Abstract
Purpose
Prognostic indices such as the Brain Metastasis Graded Prognostic Assessment have been used in clinical settings to aid physicians and patients in determining an appropriate treatment regimen. These indices are derivative of traditional survival analysis techniques such as Cox proportional hazards (CPH) and recursive partitioning analysis (RPA). Previous studies have shown that by evaluating CPH risk with a nonlinear deep neural network, DeepSurv, patient survival can be modeled more accurately. In this work, we apply DeepSurv to a test case: breast cancer patients with brain metastases who have received stereotactic radiosurgery.
Methods
Survival times, censorship status, and 27 covariates including age, staging information, and hormone receptor status were provided for 1673 patients by the NCDB. Monte Carlo cross‐validation with 50 samples of 1400 patients was used to train and validate the DeepSurv, CPH, and RPA models independently. DeepSurv was implemented with L2 regularization, batch normalization, dropout, Nesterov momentum, and learning rate decay. RPA was implemented as a random survival forest (RSF). Concordance indices of test sets of 140 patients were used for each sample to assess the generalizable predictive capacity of each model.
Results
Following hyperparameter tuning, DeepSurv was trained at 32 min per sample on a 1.33 GHz quad‐core CPU. Test set concordance indices of 0.7488 ± 0.0049, 0.6251 ± 0.0047, and 0.7368 ± 0.0047, were found for DeepSurv, CPH, and RSF, respectively. A Tukey HSD test demonstrates a statistically significant difference between the mean concordance indices of the three models.
Conclusion
Our results suggest that deep learning‐based survival prediction can outperform traditional models, specifically in a case where an accurate prognosis is highly clinically relevant. We recommend that where appropriate data are available, deep learning‐based prognostic indicators should be used to supplement classical statistics.

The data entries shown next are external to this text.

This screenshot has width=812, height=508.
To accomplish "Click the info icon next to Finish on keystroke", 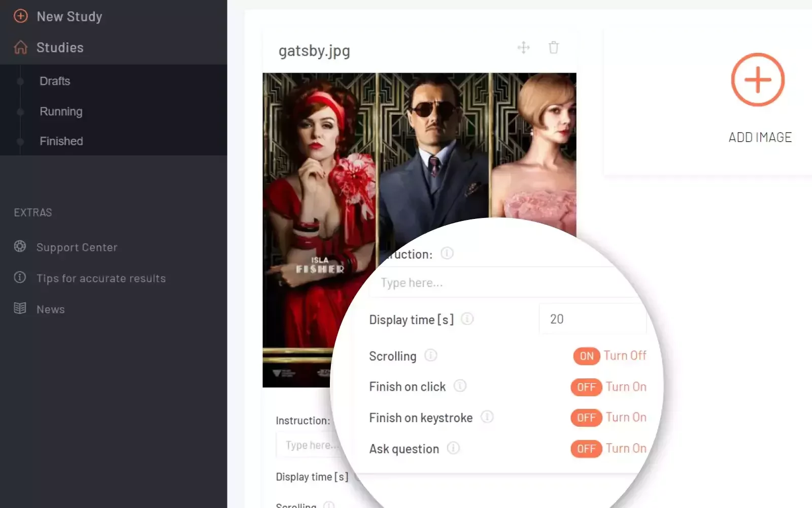I will (x=487, y=417).
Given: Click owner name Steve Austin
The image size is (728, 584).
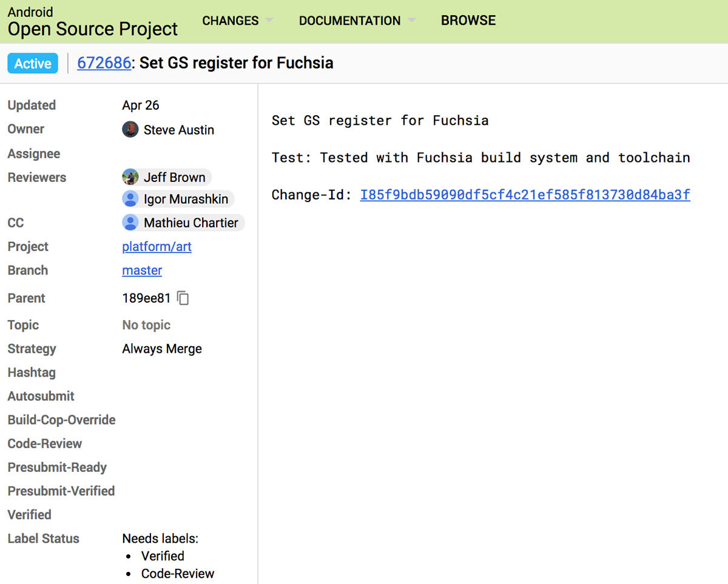Looking at the screenshot, I should click(178, 130).
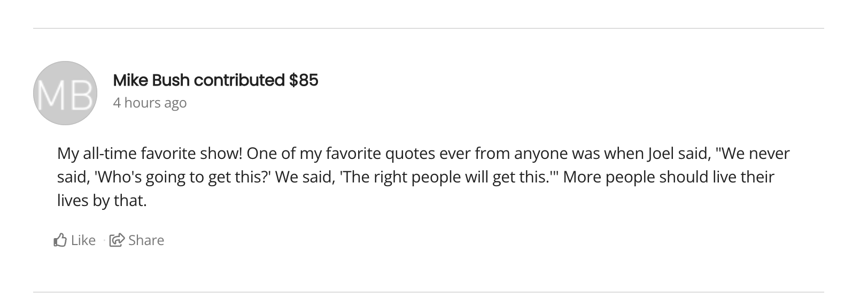Click the "lives by that." closing line

point(102,201)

Keywords: brain metastasis, deep learning, machine learning, survival
1. Introduction
1.A. Clinical motivation
The median survival time for patients with brain metastases is on the order of months; however, some groups of patients can significantly outlive the median survival. Physicians have many treatment options to choose from, where the potential for disease‐free recovery is strongly connected to the treatment intensity. The brain met graded prognostic assessment (GPA) is one clinical tool that allows physicians to predict the longevity of patients with brain metastasis and thus select an appropriate treatment based on expected patient lifetime. For example, patients expected to live longer than 6 months are more likely to benefit from the short‐term memory protection offered by pin‐point radiosurgery treatment. On the other hand, patients with more limited life expectancy may be just as well served with a simpler whole brain radiotherapy, as they may not live long enough to experience the longer‐term cognitive effects of radiotherapy.

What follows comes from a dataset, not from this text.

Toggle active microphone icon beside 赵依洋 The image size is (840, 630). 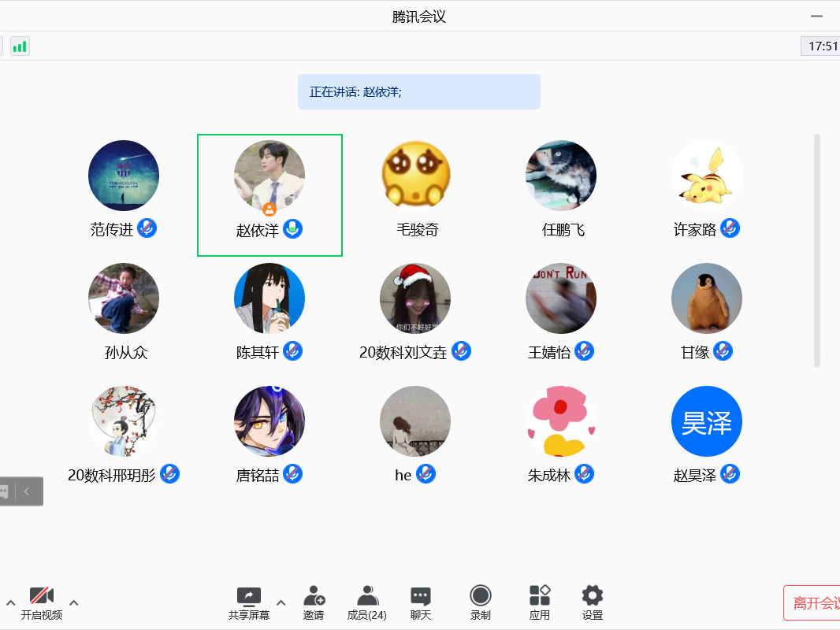(293, 229)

Brain met GPA uses multivariate Cox regression (MCR) and recursive partitioning analysis (RPA) to determine factors that significantly contribute to survival predictions. In the specific case of breast cancer, the factors determined to be most significant include Karnofsky performance status, number of metastases, and hormone receptor characterization. The weights according to MCR are used to compute an index, or scale from 0.0 to 4.0, that maximizes separation between survival curves between groups. New patients are placed in a group according to a few features and given a highly nonspecific survival estimate as in Fig. 1. 1 , 2
Fig. 1.
GPA is an online free‐to‐use tool utilized by some oncologists for patient prognosis (www.brainmetgpa.com). This validity of this tool has been established by Sperduto et al. in several journal publications with timely updates (reference: PMID: 22203767). The GPA tool uses five covariates determined to be significant by MCR to make survival predictions for patients with brain metastases and breast primary site. In this image, a breast cancer patient with age> 60, KPS in the range 90–100, tumor subtype luminal B triple‐positive, etc. is given a score of 2.5, indicating an expected survival of 11.1–47 months.
In this study, we focus on predicting survival probabilities for patients with brain metastases and breast primary site using a deep neural network. We expect that a representation learning approach to prognostic assessment will produce more accurate survival estimates than MCR and RPA for our dataset. Similar work in machine learning for patient prognosis has been done by Alcorn et al. 3 Their work focuses on the application of random survival forests specifically to the problem of prognosis for patients with bone metastases.
1.B. Cox proportional hazards
Proportional hazards models are regarded as the gold standard for survival analysis. 4 Cox models aim to describe a patient‐specific hazard function (event rate), given a quantitative description of their attributes (covariates, features). 5 According to the proportional hazards assumption, the event rate for patient having covariates at time is modeled with the hypothesis function.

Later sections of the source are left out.